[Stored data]
———

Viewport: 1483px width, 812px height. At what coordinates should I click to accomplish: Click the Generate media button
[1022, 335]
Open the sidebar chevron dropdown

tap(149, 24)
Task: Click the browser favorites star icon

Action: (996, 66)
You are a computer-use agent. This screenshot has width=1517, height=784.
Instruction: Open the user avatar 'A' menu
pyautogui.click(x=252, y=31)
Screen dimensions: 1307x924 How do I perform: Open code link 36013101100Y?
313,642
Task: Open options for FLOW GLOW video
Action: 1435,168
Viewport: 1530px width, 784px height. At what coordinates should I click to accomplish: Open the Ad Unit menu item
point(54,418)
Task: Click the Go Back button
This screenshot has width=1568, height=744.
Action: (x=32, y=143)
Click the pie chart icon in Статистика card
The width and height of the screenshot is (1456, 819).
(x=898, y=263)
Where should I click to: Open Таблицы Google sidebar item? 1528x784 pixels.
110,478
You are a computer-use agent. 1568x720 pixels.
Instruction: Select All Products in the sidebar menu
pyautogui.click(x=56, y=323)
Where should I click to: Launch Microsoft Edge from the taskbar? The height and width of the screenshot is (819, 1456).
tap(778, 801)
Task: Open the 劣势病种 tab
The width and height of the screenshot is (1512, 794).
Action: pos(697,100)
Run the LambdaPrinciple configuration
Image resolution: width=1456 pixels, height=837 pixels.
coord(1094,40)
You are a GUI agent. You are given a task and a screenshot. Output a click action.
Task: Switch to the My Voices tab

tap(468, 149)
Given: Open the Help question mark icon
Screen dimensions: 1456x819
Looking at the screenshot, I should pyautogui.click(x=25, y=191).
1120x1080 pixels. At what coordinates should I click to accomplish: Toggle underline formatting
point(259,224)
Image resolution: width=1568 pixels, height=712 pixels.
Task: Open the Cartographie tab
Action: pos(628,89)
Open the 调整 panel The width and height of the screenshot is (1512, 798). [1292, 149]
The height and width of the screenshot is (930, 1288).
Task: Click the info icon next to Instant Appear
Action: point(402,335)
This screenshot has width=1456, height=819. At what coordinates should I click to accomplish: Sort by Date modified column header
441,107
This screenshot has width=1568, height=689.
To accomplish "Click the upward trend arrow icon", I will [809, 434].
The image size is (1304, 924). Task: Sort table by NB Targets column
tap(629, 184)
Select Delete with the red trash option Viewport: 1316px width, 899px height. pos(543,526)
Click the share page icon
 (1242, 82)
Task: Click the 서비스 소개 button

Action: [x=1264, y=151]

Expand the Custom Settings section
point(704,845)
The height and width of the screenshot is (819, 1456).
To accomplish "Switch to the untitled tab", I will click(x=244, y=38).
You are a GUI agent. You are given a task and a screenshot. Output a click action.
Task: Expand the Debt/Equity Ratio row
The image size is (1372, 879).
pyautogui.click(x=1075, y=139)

———

Exercise details: Set down each record verbatim.

Answer section:
Viewport: 1483px width, 812px height. At what coordinates should I click to accomplish: Click the Generate media button
[1022, 335]
Open the sidebar chevron dropdown

tap(149, 24)
Task: Click the browser favorites star icon

Action: (996, 66)
You are a computer-use agent. This screenshot has width=1517, height=784.
Instruction: Open the user avatar 'A' menu
pyautogui.click(x=252, y=31)
Screen dimensions: 1307x924 How do I perform: Open code link 36013101100Y?
313,642
Task: Open options for FLOW GLOW video
Action: 1435,168
Viewport: 1530px width, 784px height. At what coordinates should I click to accomplish: Open the Ad Unit menu item
point(54,418)
Task: Click the Go Back button
This screenshot has width=1568, height=744.
Action: (x=32, y=143)
Click the pie chart icon in Статистика card
The width and height of the screenshot is (1456, 819).
(x=898, y=263)
Where should I click to: Open Таблицы Google sidebar item? 1528x784 pixels.
110,478
You are a computer-use agent. 1568x720 pixels.
Instruction: Select All Products in the sidebar menu
pyautogui.click(x=56, y=323)
Where should I click to: Launch Microsoft Edge from the taskbar? The height and width of the screenshot is (819, 1456).
tap(778, 801)
Task: Open the 劣势病种 tab
The width and height of the screenshot is (1512, 794).
Action: pos(697,100)
Run the LambdaPrinciple configuration
Image resolution: width=1456 pixels, height=837 pixels.
coord(1094,40)
You are a GUI agent. You are given a task and a screenshot. Output a click action.
Task: Switch to the My Voices tab

tap(468, 149)
Given: Open the Help question mark icon
Screen dimensions: 1456x819
Looking at the screenshot, I should pyautogui.click(x=25, y=191).
1120x1080 pixels. At what coordinates should I click to accomplish: Toggle underline formatting
point(259,224)
Image resolution: width=1568 pixels, height=712 pixels.
Task: Open the Cartographie tab
Action: pos(628,89)
Open the 调整 panel The width and height of the screenshot is (1512, 798). [1292, 149]
The height and width of the screenshot is (930, 1288).
Task: Click the info icon next to Instant Appear
Action: point(402,335)
This screenshot has width=1456, height=819. At what coordinates should I click to accomplish: Sort by Date modified column header
441,107
This screenshot has width=1568, height=689.
To accomplish "Click the upward trend arrow icon", I will [809, 434].
The image size is (1304, 924). Task: Sort table by NB Targets column
tap(629, 184)
Select Delete with the red trash option Viewport: 1316px width, 899px height. pos(543,526)
Click the share page icon
 (1242, 82)
Task: Click the 서비스 소개 button

Action: [x=1264, y=151]

Expand the Custom Settings section
point(704,845)
The height and width of the screenshot is (819, 1456).
To accomplish "Switch to the untitled tab", I will click(x=244, y=38).
You are a GUI agent. You are given a task and a screenshot. Output a click action.
Task: Expand the Debt/Equity Ratio row
The image size is (1372, 879).
pyautogui.click(x=1075, y=139)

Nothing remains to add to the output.